Long-term relationships have the opportunity to drag and become monotonous. No one wants that. I hate going to work everyday, I can only imagine how a relationship would feel if it felt like work. The same routine gets dull. Make dinner together, go bowling, take walks in the freezing cold – you can both complain the entire time how you can’t feel your hands and then refuse to take them out of your pockets to let the other person warm them up. It’s genius!

7. But if it’s not worth saving, end it. 
Sometimes all the effort you can put it can fail and the relationship is just over. It’s okay to break up. If everyone was meant to be with just one person why would dating be a thing? I don’t believe in ‘soul mates’. If one person was right for you at that time, there will be someone else at a different time. That first leap into the single life is scary but you’ll feel an immense amount of relief once it’s done. And if you’re not relieved, then maybe reconsider and hey, your bond might be stronger.

8. Find your independence in a relationship. 
Are you that clingy person? Stop. A healthy relationship is founded upon time together and time apart. Space is so important to really value the time spent together. Every relationship will scale amount of space differently, but that’s up to you. I recommend finding that balance and sticking to it. If you’ve been skimping out on friend and family time because of this relationship, the people will welcome you back and appreciate your effort.
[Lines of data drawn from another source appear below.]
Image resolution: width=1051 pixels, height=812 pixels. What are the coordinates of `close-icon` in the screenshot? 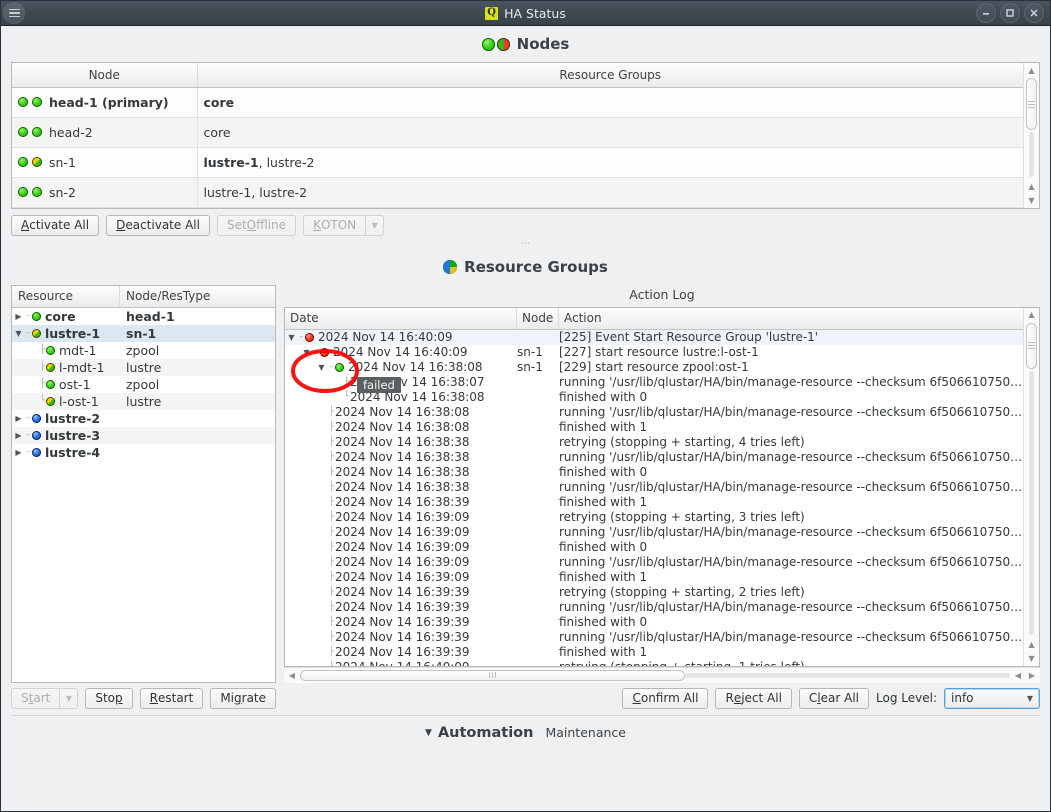 It's located at (1034, 13).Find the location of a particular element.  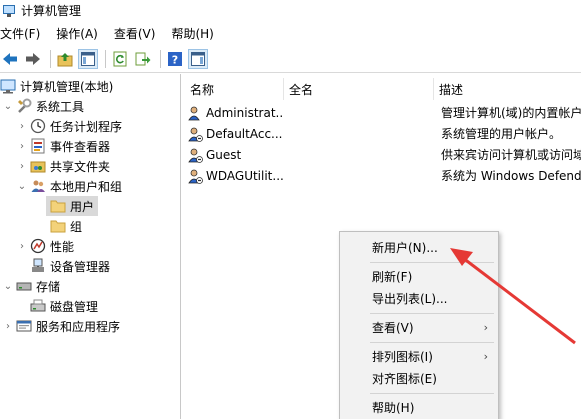

clock-icon is located at coordinates (38, 126). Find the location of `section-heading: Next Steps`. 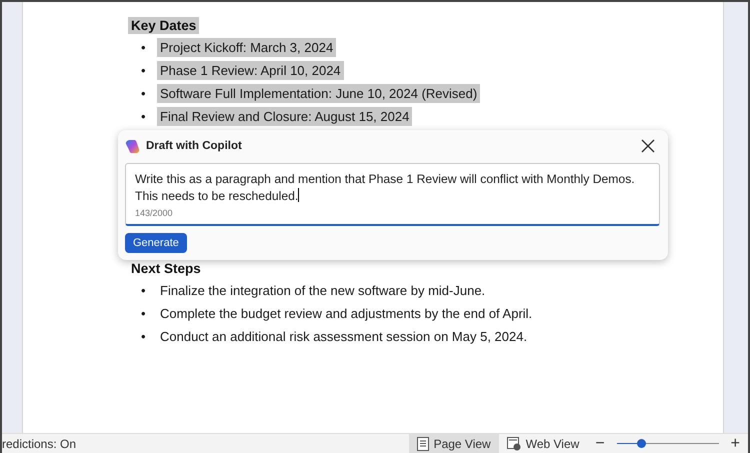

section-heading: Next Steps is located at coordinates (166, 268).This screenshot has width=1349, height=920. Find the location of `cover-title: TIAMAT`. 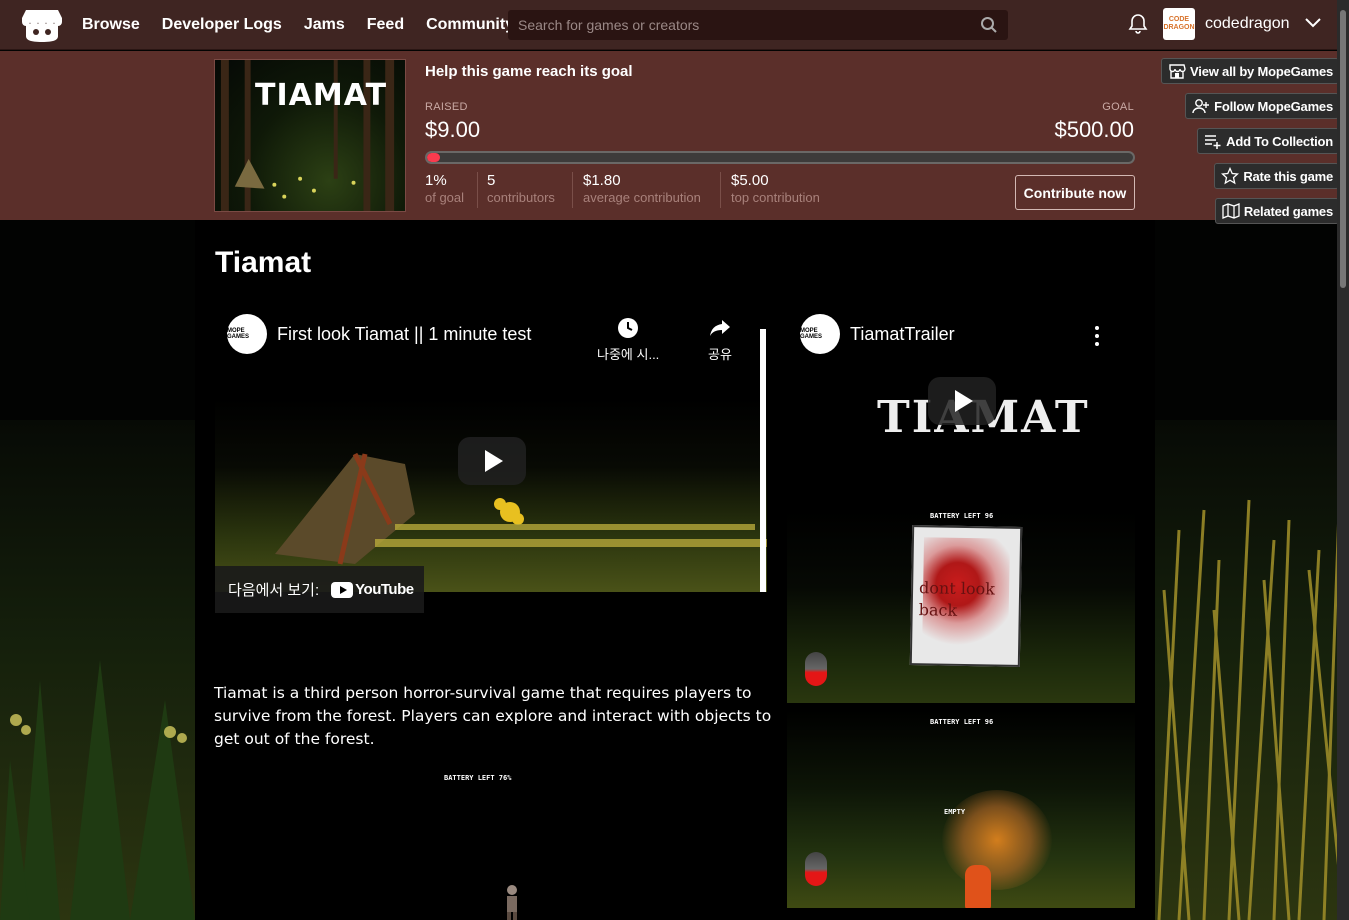

cover-title: TIAMAT is located at coordinates (322, 96).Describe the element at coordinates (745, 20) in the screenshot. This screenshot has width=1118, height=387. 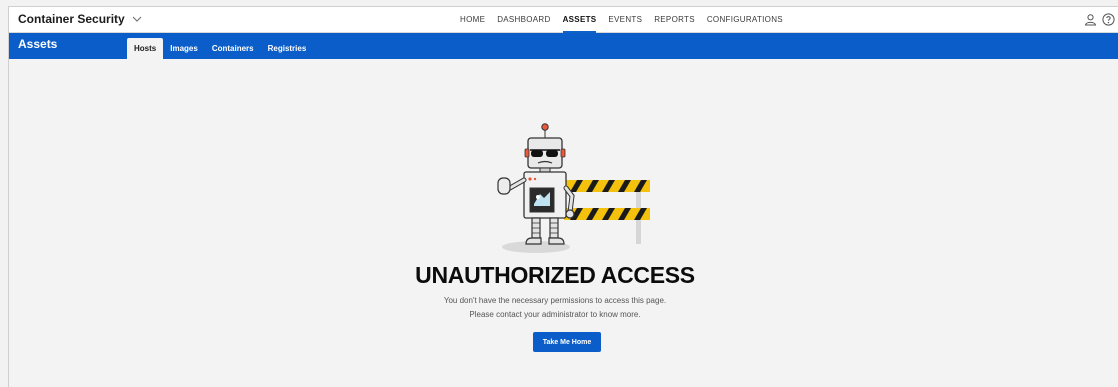
I see `nav-configurations: CONFIGURATIONS` at that location.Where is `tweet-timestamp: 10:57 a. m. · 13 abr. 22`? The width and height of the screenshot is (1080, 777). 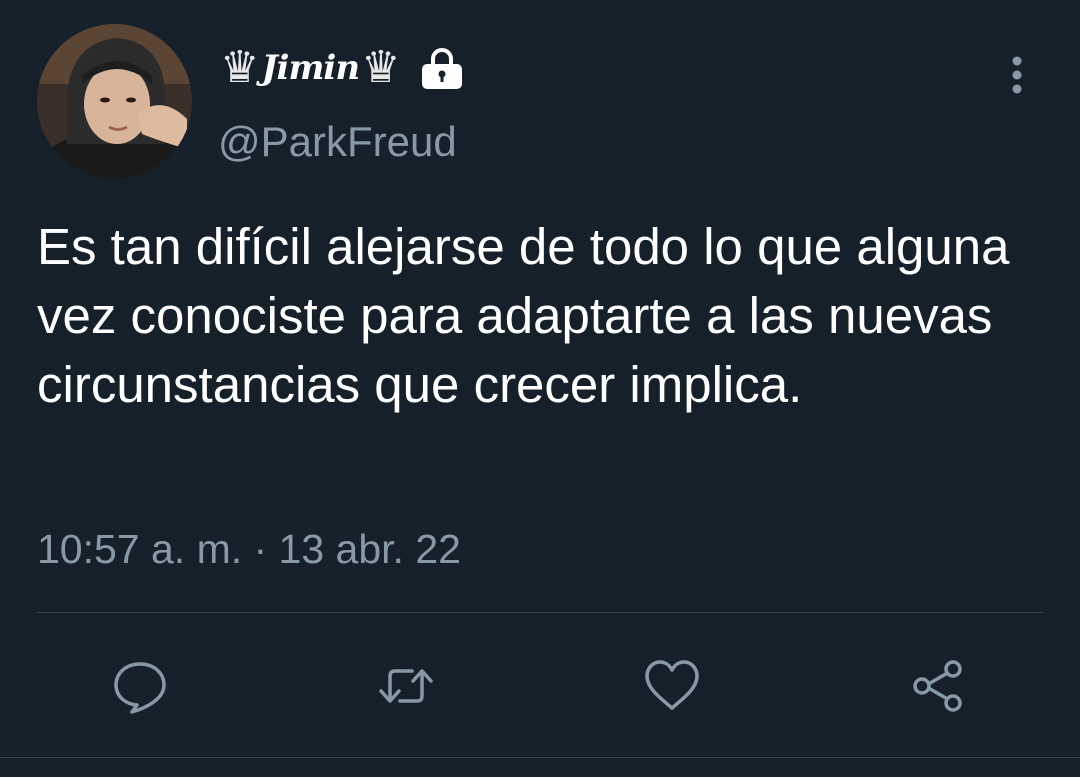 tweet-timestamp: 10:57 a. m. · 13 abr. 22 is located at coordinates (249, 550).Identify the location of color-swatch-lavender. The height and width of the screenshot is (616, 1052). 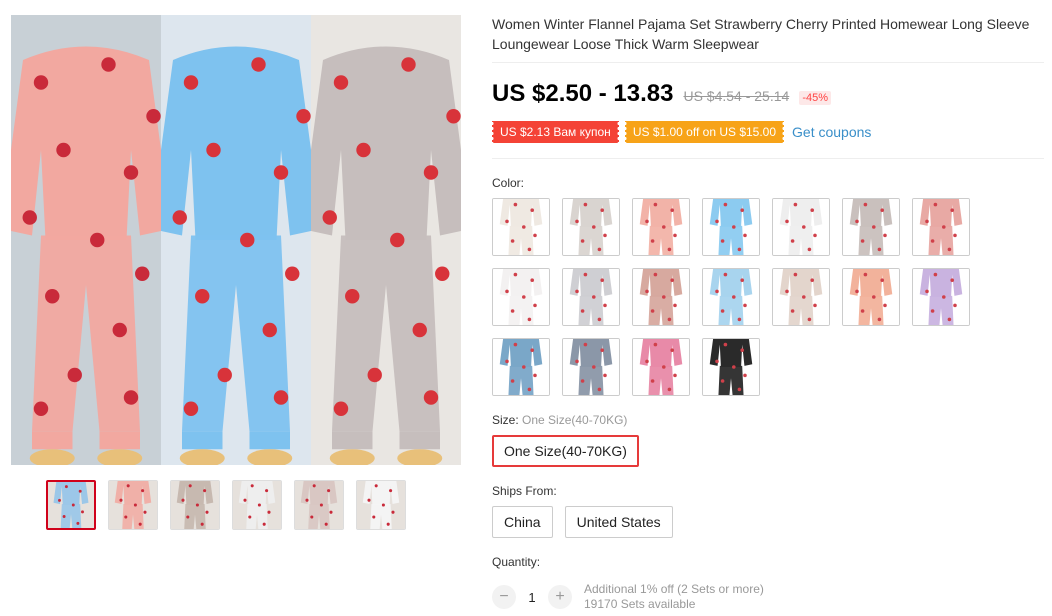
(941, 297).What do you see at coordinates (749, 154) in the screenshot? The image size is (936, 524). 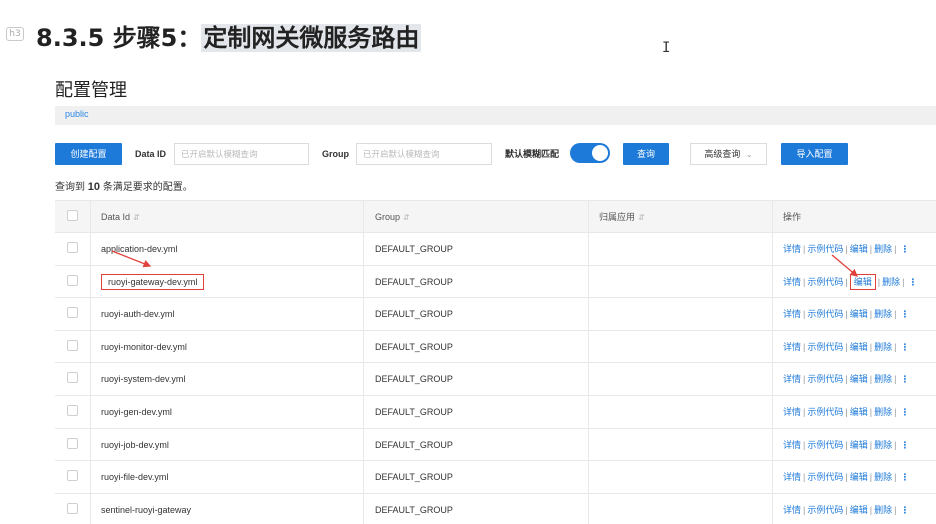 I see `chevron-down-icon: ⌄` at bounding box center [749, 154].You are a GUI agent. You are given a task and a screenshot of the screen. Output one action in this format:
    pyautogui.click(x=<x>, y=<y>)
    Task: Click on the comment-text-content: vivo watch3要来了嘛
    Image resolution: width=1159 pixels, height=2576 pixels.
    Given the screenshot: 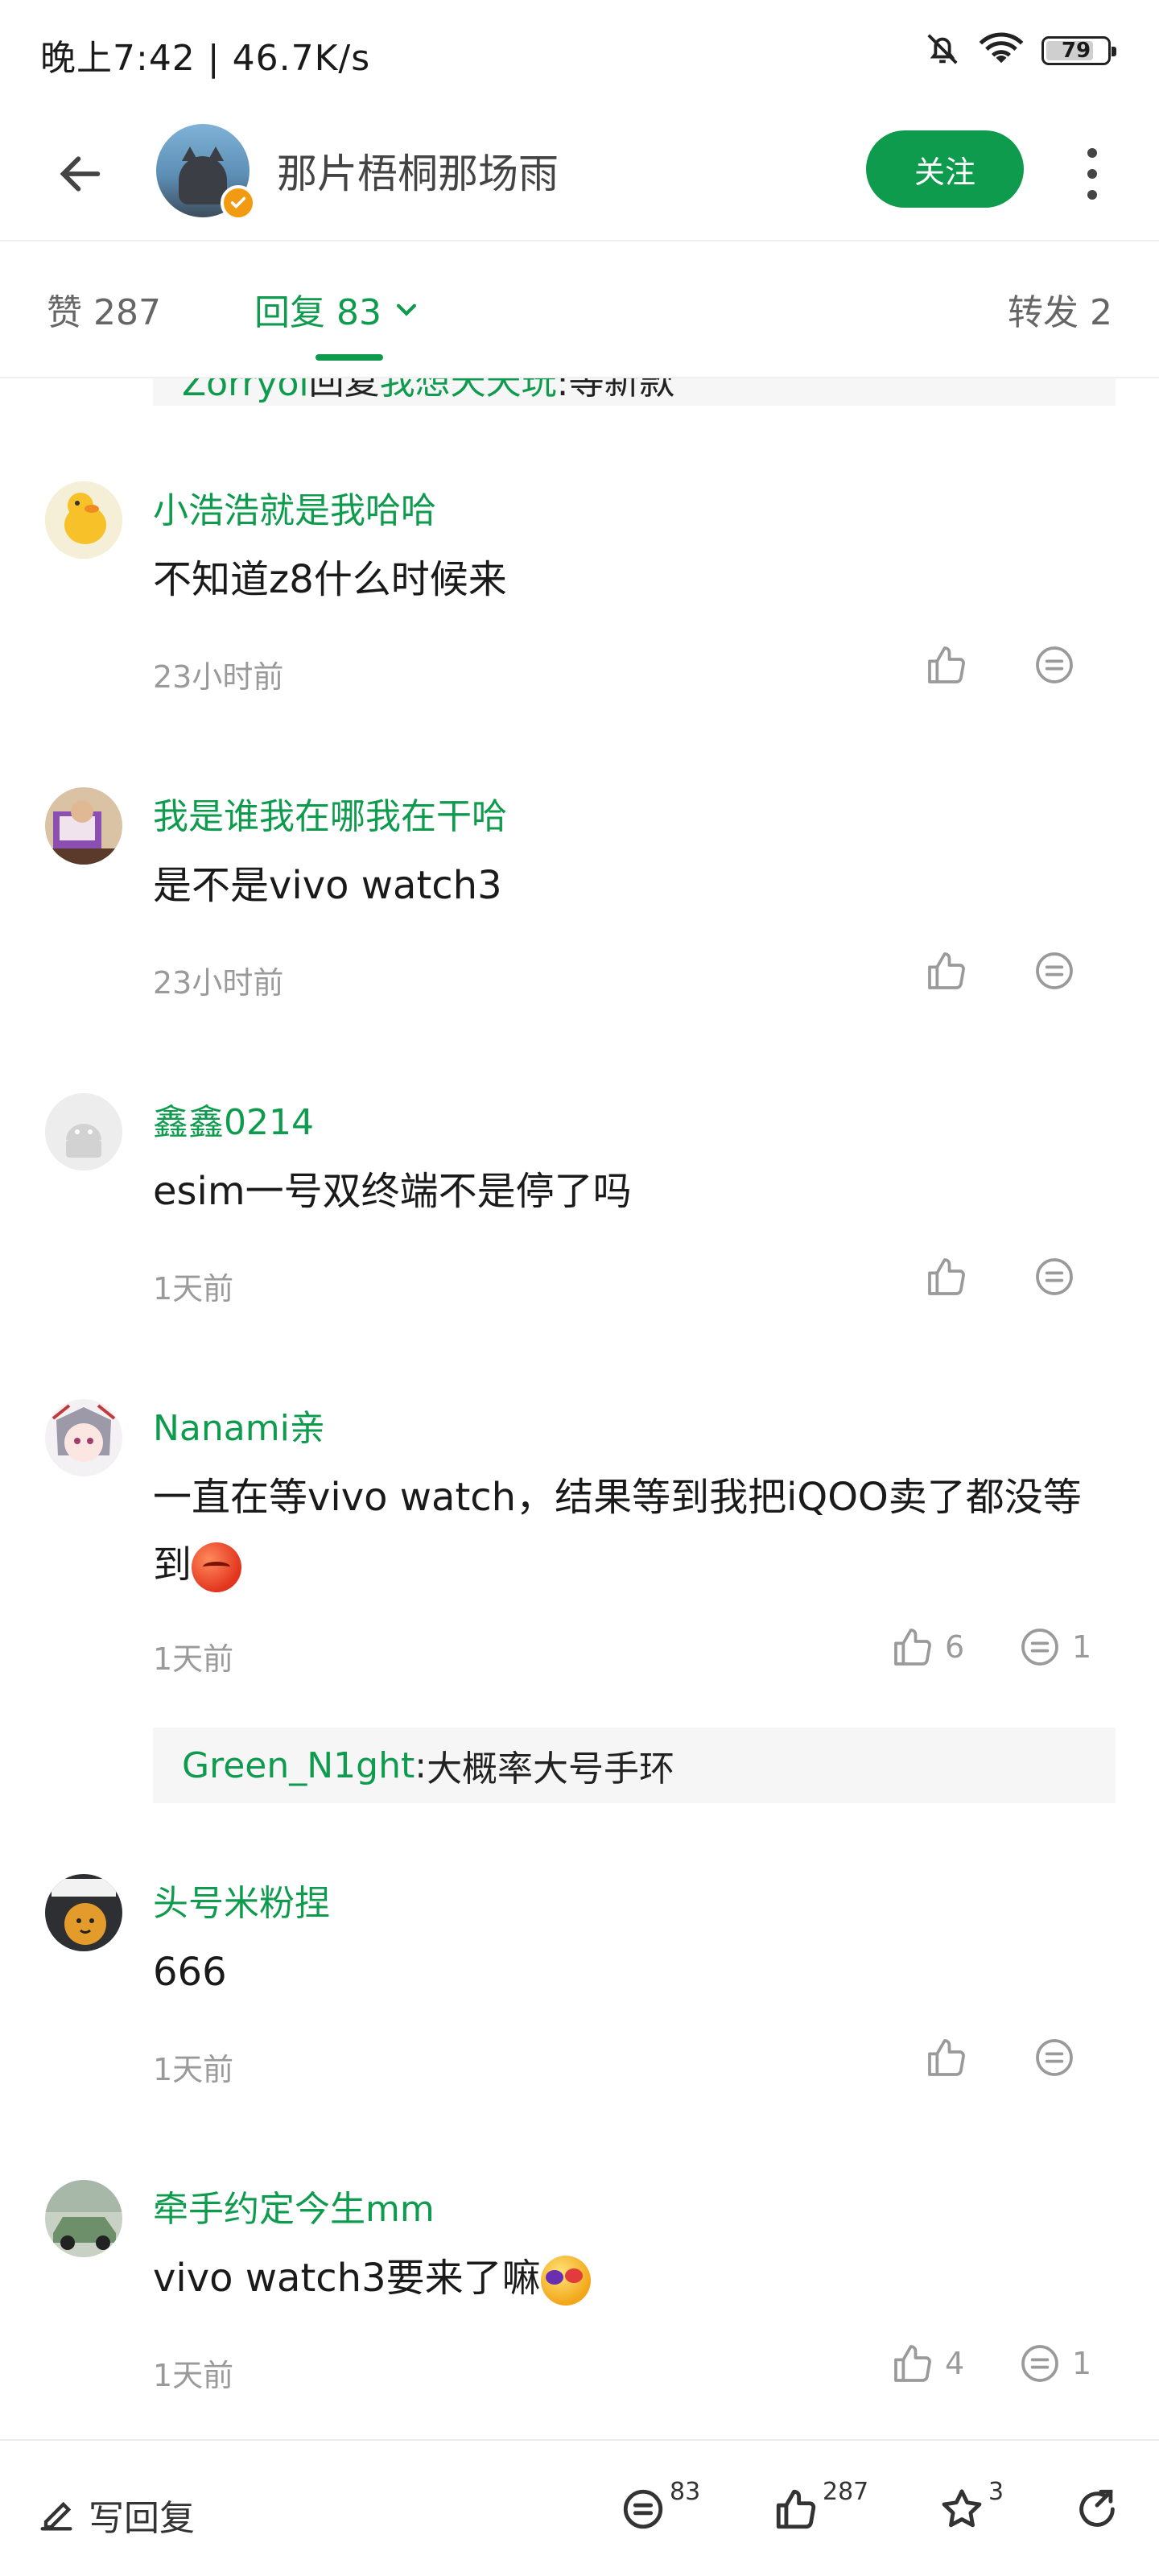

Unless you’ve seriously screwed them over. Then you’re on your own.

9. Be happy together. 
I’ve always felt that if two people are in a relationship they should essentially be their best friends. And I know I have fantastic times with my best friends so my standards in a relationship are pretty high. It’s so important to be happy with your significant other. Everyone likes that person with a smile. Psh, I know I do.

10. Do things for yourself. 
But most importantly, you need to want to be in the relationship. Whether it’s just beginning or been going on for a while you need to want it. It’s 2014. A year for making decisions. You may not know what those decisions are yet, but they are yours. You can consider as many other people as you want, but in the end, it affects your life the most. Do what’s best for you.

Have a wonderful 2014! Pace yourselves, it’s only January 3rd.